WORK ORDER
Everything from the line containing "Open the Add-ons" through the line containing "Screen dimensions: 1050x525" should be repeated exactly, and nothing else from the data.

THE INPUT
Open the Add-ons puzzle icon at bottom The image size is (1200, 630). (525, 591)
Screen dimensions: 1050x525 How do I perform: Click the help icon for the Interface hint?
...
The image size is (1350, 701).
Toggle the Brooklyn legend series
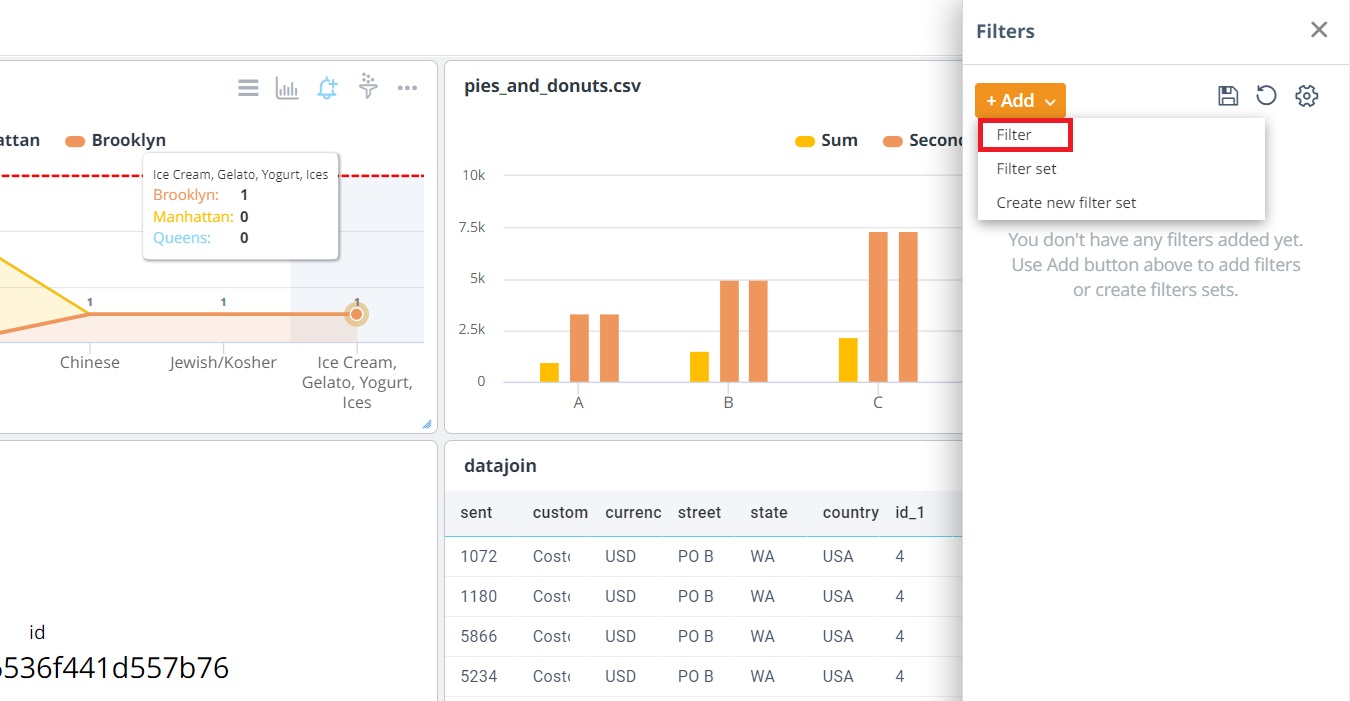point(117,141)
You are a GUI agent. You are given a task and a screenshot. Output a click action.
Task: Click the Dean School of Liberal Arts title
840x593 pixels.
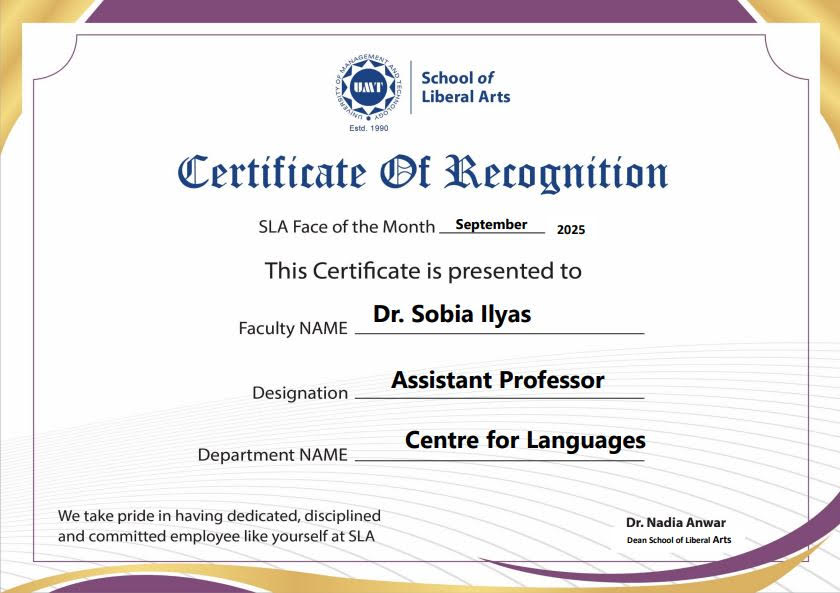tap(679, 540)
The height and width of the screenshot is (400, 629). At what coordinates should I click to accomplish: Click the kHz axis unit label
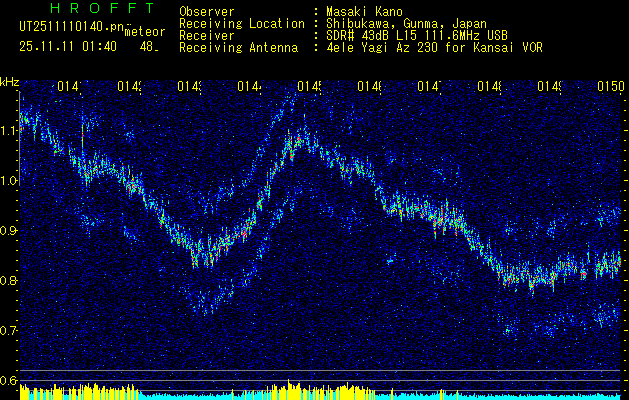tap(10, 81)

ANSWER BOX
Open the Add-ons puzzle icon at bottom The image size is (1200, 630). (525, 591)
Screen dimensions: 1050x525 How do I perform: Click the help icon for the Interface hint?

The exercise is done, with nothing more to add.